_TASK GOAL_:
Whatever pictures appear, omit them, and repeat the data below exactly.

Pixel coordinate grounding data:
##########
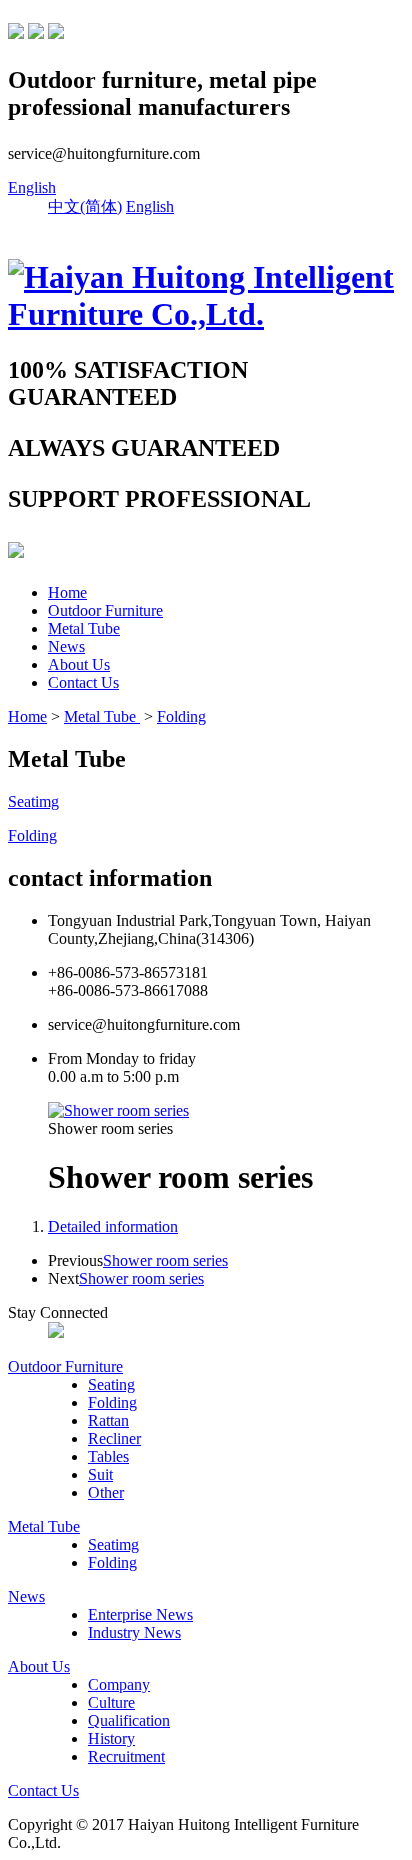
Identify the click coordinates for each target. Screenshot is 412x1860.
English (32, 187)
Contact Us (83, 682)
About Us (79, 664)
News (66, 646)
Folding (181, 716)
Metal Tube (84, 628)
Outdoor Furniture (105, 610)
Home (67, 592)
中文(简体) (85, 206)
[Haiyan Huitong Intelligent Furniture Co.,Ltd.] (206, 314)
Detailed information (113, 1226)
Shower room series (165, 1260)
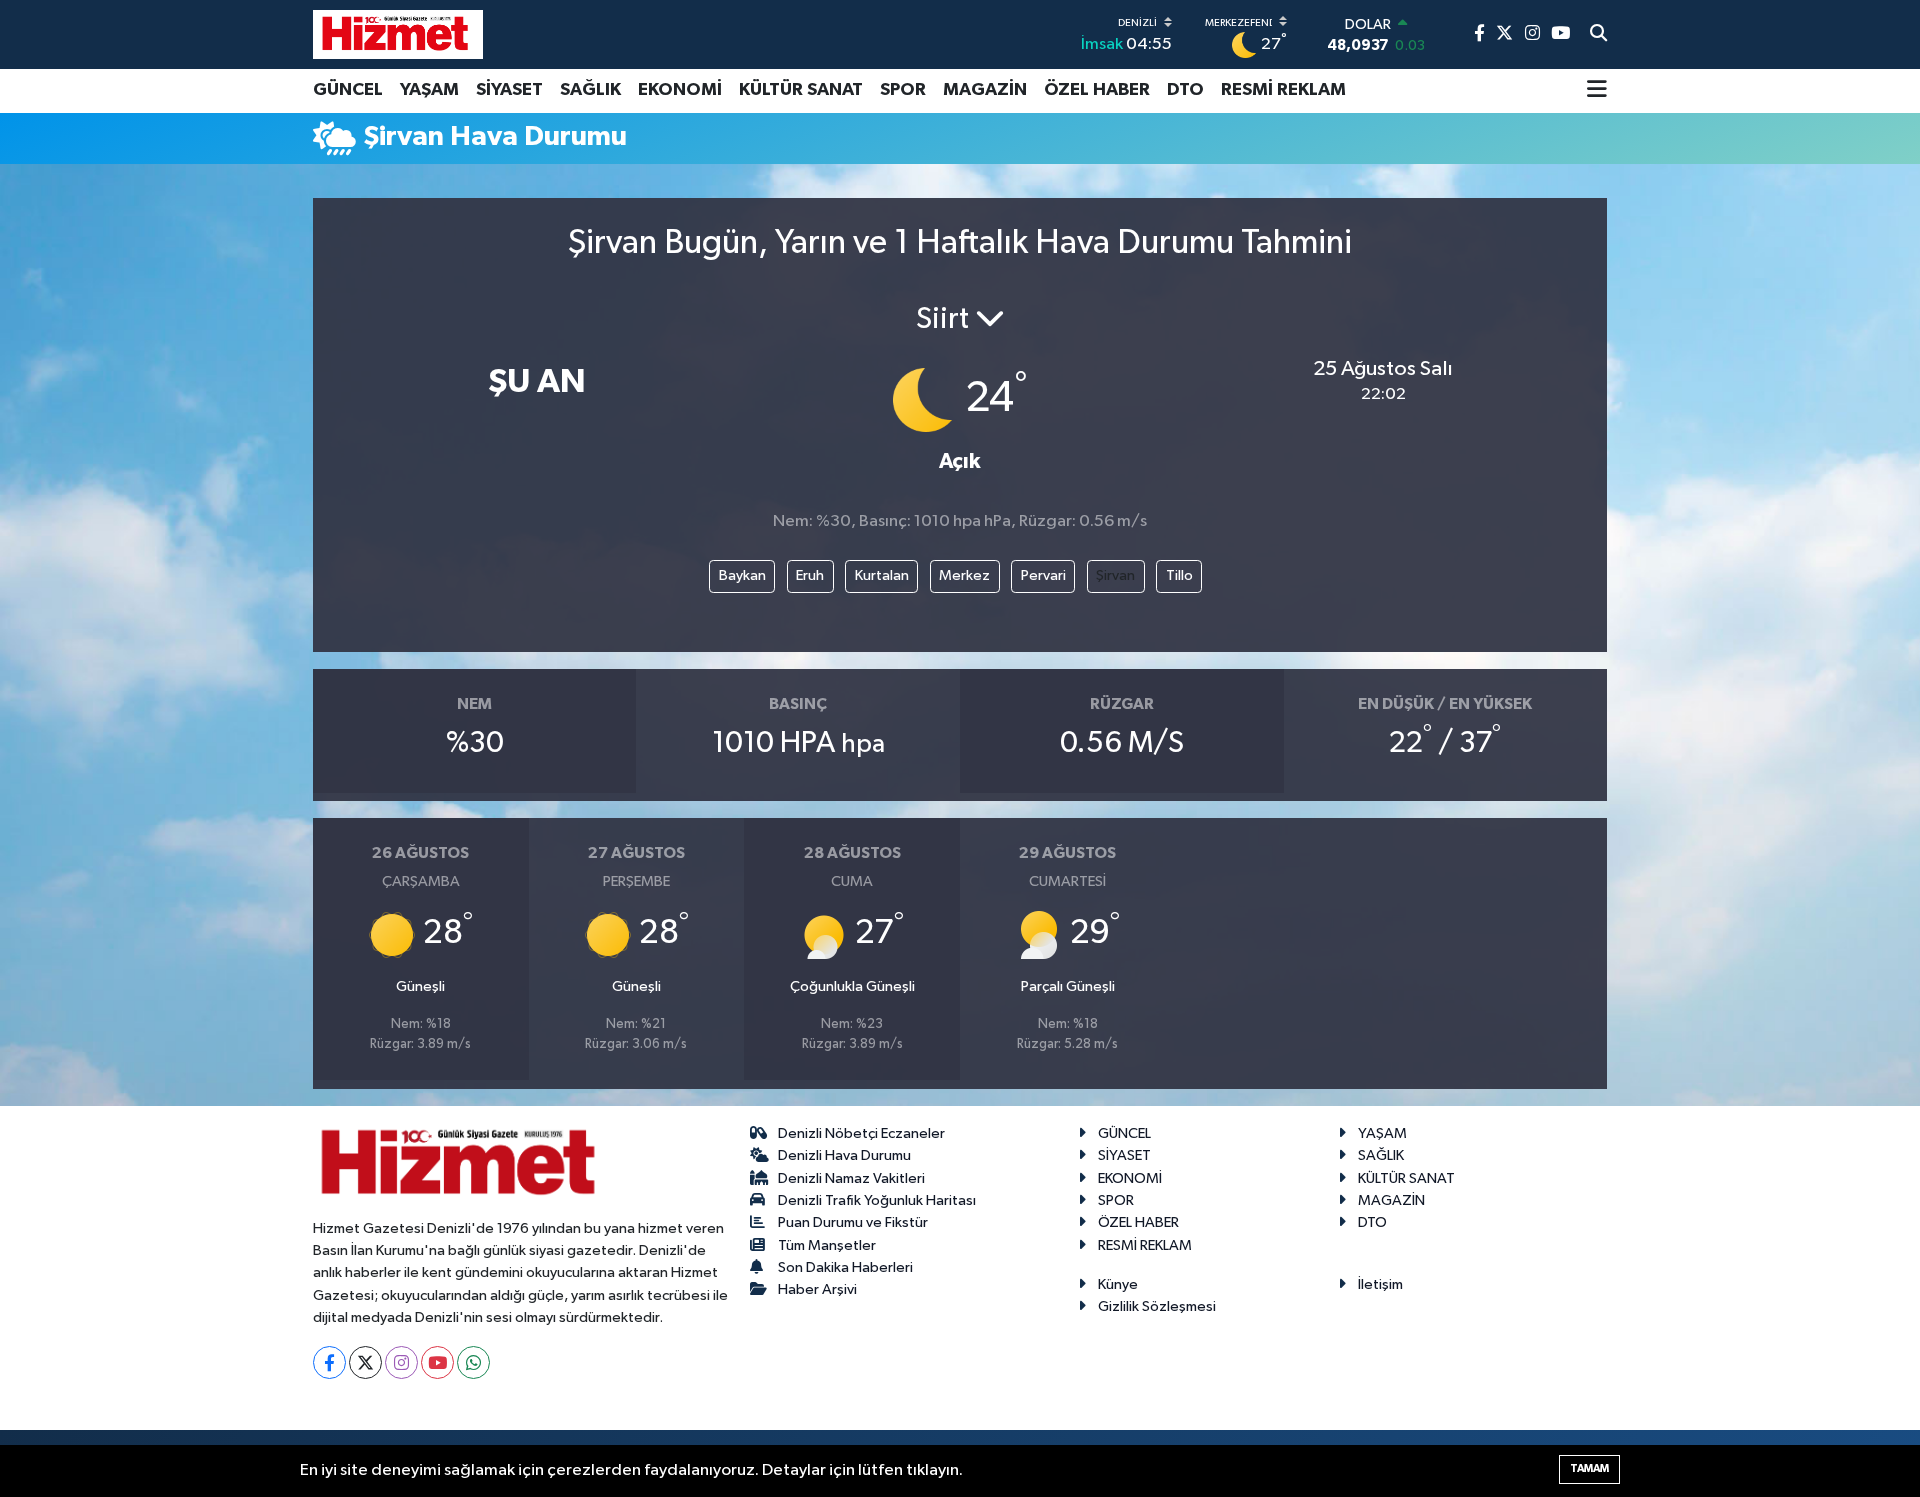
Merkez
##########
_RESPONSE_:
Identify the click coordinates for each target. Screenshot is 412x1860.
English (32, 187)
Contact Us (83, 682)
About Us (79, 664)
News (66, 646)
Folding (181, 716)
Metal Tube (84, 628)
Outdoor Furniture (105, 610)
Home (67, 592)
中文(简体) (85, 206)
[Haiyan Huitong Intelligent Furniture Co.,Ltd.] (206, 314)
Detailed information (113, 1226)
Shower room series (165, 1260)
Merkez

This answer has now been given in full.